A word-for-word printout of the listing below is needed.

§ EXERCISE DATA
Start of Block
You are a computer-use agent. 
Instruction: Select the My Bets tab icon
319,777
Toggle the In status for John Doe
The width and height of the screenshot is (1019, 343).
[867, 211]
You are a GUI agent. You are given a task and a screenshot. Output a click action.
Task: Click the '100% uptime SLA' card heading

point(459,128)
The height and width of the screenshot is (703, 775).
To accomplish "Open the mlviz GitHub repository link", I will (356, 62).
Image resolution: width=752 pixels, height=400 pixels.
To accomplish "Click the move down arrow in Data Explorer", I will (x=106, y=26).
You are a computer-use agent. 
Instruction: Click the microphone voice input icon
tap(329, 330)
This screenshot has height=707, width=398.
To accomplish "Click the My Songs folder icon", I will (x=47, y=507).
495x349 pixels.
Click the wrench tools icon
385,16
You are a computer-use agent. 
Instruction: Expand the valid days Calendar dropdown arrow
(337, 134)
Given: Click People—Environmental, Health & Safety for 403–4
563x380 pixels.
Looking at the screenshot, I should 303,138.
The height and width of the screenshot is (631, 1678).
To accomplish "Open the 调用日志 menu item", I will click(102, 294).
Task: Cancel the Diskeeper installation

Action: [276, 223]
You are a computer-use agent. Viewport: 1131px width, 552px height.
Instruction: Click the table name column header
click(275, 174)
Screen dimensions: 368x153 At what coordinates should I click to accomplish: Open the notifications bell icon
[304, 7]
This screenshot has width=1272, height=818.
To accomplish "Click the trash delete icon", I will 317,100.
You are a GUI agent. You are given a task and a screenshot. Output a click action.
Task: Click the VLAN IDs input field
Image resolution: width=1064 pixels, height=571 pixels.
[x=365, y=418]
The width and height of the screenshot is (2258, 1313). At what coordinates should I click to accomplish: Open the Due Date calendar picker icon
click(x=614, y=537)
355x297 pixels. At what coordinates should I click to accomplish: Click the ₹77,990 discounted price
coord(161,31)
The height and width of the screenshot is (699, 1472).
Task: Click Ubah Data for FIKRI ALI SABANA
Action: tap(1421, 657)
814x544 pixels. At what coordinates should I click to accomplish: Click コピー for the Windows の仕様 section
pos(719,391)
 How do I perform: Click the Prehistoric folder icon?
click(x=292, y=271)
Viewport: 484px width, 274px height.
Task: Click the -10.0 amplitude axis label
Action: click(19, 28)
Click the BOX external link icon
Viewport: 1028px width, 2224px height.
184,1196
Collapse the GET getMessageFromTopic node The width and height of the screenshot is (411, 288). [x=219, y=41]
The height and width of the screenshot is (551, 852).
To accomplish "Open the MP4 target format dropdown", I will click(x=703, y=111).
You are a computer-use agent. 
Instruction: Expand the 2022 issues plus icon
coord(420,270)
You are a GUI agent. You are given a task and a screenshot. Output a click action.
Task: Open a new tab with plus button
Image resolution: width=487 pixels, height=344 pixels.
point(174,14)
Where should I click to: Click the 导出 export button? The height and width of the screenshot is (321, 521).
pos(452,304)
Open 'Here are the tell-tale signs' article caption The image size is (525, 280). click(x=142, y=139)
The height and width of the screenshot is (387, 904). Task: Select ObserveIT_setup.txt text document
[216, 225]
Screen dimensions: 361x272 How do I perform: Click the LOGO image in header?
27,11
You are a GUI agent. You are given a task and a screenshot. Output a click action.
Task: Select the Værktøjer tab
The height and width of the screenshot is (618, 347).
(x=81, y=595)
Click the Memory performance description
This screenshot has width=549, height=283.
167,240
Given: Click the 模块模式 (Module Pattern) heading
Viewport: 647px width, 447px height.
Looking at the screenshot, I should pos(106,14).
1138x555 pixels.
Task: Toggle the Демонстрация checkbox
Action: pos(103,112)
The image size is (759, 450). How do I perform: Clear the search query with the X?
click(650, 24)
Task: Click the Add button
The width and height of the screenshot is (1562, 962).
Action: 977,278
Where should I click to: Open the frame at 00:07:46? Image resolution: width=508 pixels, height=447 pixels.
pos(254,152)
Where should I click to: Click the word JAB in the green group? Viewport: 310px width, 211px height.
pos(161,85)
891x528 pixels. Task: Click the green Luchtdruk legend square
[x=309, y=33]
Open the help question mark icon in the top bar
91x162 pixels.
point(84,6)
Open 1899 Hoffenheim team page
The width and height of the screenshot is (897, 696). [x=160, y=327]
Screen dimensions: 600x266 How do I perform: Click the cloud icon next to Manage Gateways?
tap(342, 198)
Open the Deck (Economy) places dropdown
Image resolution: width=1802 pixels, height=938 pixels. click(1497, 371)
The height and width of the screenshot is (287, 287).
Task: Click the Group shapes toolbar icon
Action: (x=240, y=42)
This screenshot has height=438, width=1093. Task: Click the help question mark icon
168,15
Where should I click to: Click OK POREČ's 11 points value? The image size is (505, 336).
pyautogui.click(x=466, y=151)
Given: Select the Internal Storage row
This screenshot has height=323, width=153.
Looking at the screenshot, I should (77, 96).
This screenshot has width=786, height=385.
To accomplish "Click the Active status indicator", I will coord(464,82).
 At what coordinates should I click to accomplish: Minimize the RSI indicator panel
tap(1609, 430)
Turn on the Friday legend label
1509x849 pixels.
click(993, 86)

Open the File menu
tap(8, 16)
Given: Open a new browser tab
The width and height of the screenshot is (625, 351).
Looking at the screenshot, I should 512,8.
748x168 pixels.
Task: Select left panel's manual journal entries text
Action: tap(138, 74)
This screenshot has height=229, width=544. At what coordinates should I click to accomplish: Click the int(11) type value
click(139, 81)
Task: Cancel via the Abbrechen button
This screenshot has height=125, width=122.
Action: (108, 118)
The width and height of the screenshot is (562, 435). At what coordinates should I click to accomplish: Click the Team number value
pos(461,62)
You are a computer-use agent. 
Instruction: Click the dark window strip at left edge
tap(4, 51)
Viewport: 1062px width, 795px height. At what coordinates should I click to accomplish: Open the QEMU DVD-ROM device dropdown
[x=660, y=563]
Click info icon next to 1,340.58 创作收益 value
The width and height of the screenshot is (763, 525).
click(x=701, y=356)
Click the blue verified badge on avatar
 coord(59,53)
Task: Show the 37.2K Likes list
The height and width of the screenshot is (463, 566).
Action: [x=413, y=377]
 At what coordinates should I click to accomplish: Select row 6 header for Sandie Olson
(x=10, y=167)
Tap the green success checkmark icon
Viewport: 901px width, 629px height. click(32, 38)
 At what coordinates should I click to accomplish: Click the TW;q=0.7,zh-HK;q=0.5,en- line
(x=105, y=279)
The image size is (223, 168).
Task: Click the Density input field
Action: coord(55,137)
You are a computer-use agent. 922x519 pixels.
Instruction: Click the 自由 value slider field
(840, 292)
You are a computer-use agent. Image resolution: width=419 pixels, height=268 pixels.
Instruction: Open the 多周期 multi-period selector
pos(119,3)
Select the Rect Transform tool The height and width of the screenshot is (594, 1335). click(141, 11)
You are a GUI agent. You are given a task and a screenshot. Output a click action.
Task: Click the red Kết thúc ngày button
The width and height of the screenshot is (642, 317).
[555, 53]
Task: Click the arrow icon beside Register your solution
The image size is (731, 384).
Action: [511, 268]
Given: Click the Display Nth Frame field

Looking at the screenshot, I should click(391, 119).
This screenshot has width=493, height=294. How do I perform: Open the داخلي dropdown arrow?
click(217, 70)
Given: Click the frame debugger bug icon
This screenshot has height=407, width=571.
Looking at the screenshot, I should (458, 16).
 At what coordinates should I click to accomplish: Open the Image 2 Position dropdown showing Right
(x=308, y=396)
End of Block
§ EXPECTED ANSWER
You are a computer-use agent. 
Instruction: Select the My Bets tab icon
319,777
Toggle the In status for John Doe
The width and height of the screenshot is (1019, 343).
[867, 211]
You are a GUI agent. You are given a task and a screenshot. Output a click action.
Task: Click the '100% uptime SLA' card heading

point(459,128)
The height and width of the screenshot is (703, 775).
To accomplish "Open the mlviz GitHub repository link", I will (356, 62).
Image resolution: width=752 pixels, height=400 pixels.
To accomplish "Click the move down arrow in Data Explorer", I will (x=106, y=26).
You are a computer-use agent. 
Instruction: Click the microphone voice input icon
tap(329, 330)
This screenshot has height=707, width=398.
To accomplish "Click the My Songs folder icon", I will (x=47, y=507).
495x349 pixels.
Click the wrench tools icon
385,16
You are a computer-use agent. 
Instruction: Expand the valid days Calendar dropdown arrow
(337, 134)
Given: Click People—Environmental, Health & Safety for 403–4
563x380 pixels.
Looking at the screenshot, I should 303,138.
The height and width of the screenshot is (631, 1678).
To accomplish "Open the 调用日志 menu item", I will click(102, 294).
Task: Cancel the Diskeeper installation

Action: [276, 223]
You are a computer-use agent. Viewport: 1131px width, 552px height.
Instruction: Click the table name column header
click(275, 174)
Screen dimensions: 368x153 At what coordinates should I click to accomplish: Open the notifications bell icon
[304, 7]
This screenshot has width=1272, height=818.
To accomplish "Click the trash delete icon", I will 317,100.
You are a GUI agent. You are given a task and a screenshot. Output a click action.
Task: Click the VLAN IDs input field
Image resolution: width=1064 pixels, height=571 pixels.
[x=365, y=418]
The width and height of the screenshot is (2258, 1313). At what coordinates should I click to accomplish: Open the Due Date calendar picker icon
click(x=614, y=537)
355x297 pixels. At what coordinates should I click to accomplish: Click the ₹77,990 discounted price
coord(161,31)
The height and width of the screenshot is (699, 1472).
Task: Click Ubah Data for FIKRI ALI SABANA
Action: tap(1421, 657)
814x544 pixels. At what coordinates should I click to accomplish: Click コピー for the Windows の仕様 section
pos(719,391)
 How do I perform: Click the Prehistoric folder icon?
click(x=292, y=271)
Viewport: 484px width, 274px height.
Task: Click the -10.0 amplitude axis label
Action: click(19, 28)
Click the BOX external link icon
Viewport: 1028px width, 2224px height.
184,1196
Collapse the GET getMessageFromTopic node The width and height of the screenshot is (411, 288). [x=219, y=41]
The height and width of the screenshot is (551, 852).
To accomplish "Open the MP4 target format dropdown", I will click(x=703, y=111).
You are a computer-use agent. 
Instruction: Expand the 2022 issues plus icon
coord(420,270)
You are a GUI agent. You are given a task and a screenshot. Output a click action.
Task: Open a new tab with plus button
Image resolution: width=487 pixels, height=344 pixels.
point(174,14)
Where should I click to: Click the 导出 export button? The height and width of the screenshot is (321, 521).
pos(452,304)
Open 'Here are the tell-tale signs' article caption The image size is (525, 280). click(x=142, y=139)
The height and width of the screenshot is (387, 904). Task: Select ObserveIT_setup.txt text document
[216, 225]
Screen dimensions: 361x272 How do I perform: Click the LOGO image in header?
27,11
You are a GUI agent. You are given a task and a screenshot. Output a click action.
Task: Select the Værktøjer tab
The height and width of the screenshot is (618, 347).
(x=81, y=595)
Click the Memory performance description
This screenshot has width=549, height=283.
167,240
Given: Click the 模块模式 (Module Pattern) heading
Viewport: 647px width, 447px height.
Looking at the screenshot, I should pos(106,14).
1138x555 pixels.
Task: Toggle the Демонстрация checkbox
Action: pos(103,112)
The image size is (759, 450). How do I perform: Clear the search query with the X?
click(650, 24)
Task: Click the Add button
The width and height of the screenshot is (1562, 962).
Action: 977,278
Where should I click to: Open the frame at 00:07:46? Image resolution: width=508 pixels, height=447 pixels.
pos(254,152)
Where should I click to: Click the word JAB in the green group? Viewport: 310px width, 211px height.
pos(161,85)
891x528 pixels. Task: Click the green Luchtdruk legend square
[x=309, y=33]
Open the help question mark icon in the top bar
91x162 pixels.
point(84,6)
Open 1899 Hoffenheim team page
The width and height of the screenshot is (897, 696). [x=160, y=327]
Screen dimensions: 600x266 How do I perform: Click the cloud icon next to Manage Gateways?
tap(342, 198)
Open the Deck (Economy) places dropdown
Image resolution: width=1802 pixels, height=938 pixels. click(1497, 371)
The height and width of the screenshot is (287, 287).
Task: Click the Group shapes toolbar icon
Action: (x=240, y=42)
This screenshot has height=438, width=1093. Task: Click the help question mark icon
168,15
Where should I click to: Click OK POREČ's 11 points value? The image size is (505, 336).
pyautogui.click(x=466, y=151)
Given: Select the Internal Storage row
This screenshot has height=323, width=153.
Looking at the screenshot, I should (77, 96).
This screenshot has width=786, height=385.
To accomplish "Click the Active status indicator", I will coord(464,82).
 At what coordinates should I click to accomplish: Minimize the RSI indicator panel
tap(1609, 430)
Turn on the Friday legend label
1509x849 pixels.
click(993, 86)

Open the File menu
tap(8, 16)
Given: Open a new browser tab
The width and height of the screenshot is (625, 351).
Looking at the screenshot, I should 512,8.
748x168 pixels.
Task: Select left panel's manual journal entries text
Action: tap(138, 74)
This screenshot has height=229, width=544. At what coordinates should I click to accomplish: Click the int(11) type value
click(139, 81)
Task: Cancel via the Abbrechen button
This screenshot has height=125, width=122.
Action: (108, 118)
The width and height of the screenshot is (562, 435). At what coordinates should I click to accomplish: Click the Team number value
pos(461,62)
You are a computer-use agent. 
Instruction: Click the dark window strip at left edge
tap(4, 51)
Viewport: 1062px width, 795px height. At what coordinates should I click to accomplish: Open the QEMU DVD-ROM device dropdown
[x=660, y=563]
Click info icon next to 1,340.58 创作收益 value
The width and height of the screenshot is (763, 525).
click(x=701, y=356)
Click the blue verified badge on avatar
 coord(59,53)
Task: Show the 37.2K Likes list
The height and width of the screenshot is (463, 566).
Action: [x=413, y=377]
 At what coordinates should I click to accomplish: Select row 6 header for Sandie Olson
(x=10, y=167)
Tap the green success checkmark icon
Viewport: 901px width, 629px height. click(32, 38)
 At what coordinates should I click to accomplish: Click the TW;q=0.7,zh-HK;q=0.5,en- line
(x=105, y=279)
The image size is (223, 168).
Task: Click the Density input field
Action: coord(55,137)
You are a computer-use agent. 922x519 pixels.
Instruction: Click the 自由 value slider field
(840, 292)
You are a computer-use agent. Image resolution: width=419 pixels, height=268 pixels.
Instruction: Open the 多周期 multi-period selector
pos(119,3)
Select the Rect Transform tool The height and width of the screenshot is (594, 1335). click(141, 11)
You are a GUI agent. You are given a task and a screenshot. Output a click action.
Task: Click the red Kết thúc ngày button
The width and height of the screenshot is (642, 317).
[555, 53]
Task: Click the arrow icon beside Register your solution
The image size is (731, 384).
Action: [511, 268]
Given: Click the Display Nth Frame field

Looking at the screenshot, I should click(391, 119).
This screenshot has width=493, height=294. How do I perform: Open the داخلي dropdown arrow?
click(217, 70)
Given: Click the frame debugger bug icon
This screenshot has height=407, width=571.
Looking at the screenshot, I should (458, 16).
 At what coordinates should I click to accomplish: Open the Image 2 Position dropdown showing Right
(x=308, y=396)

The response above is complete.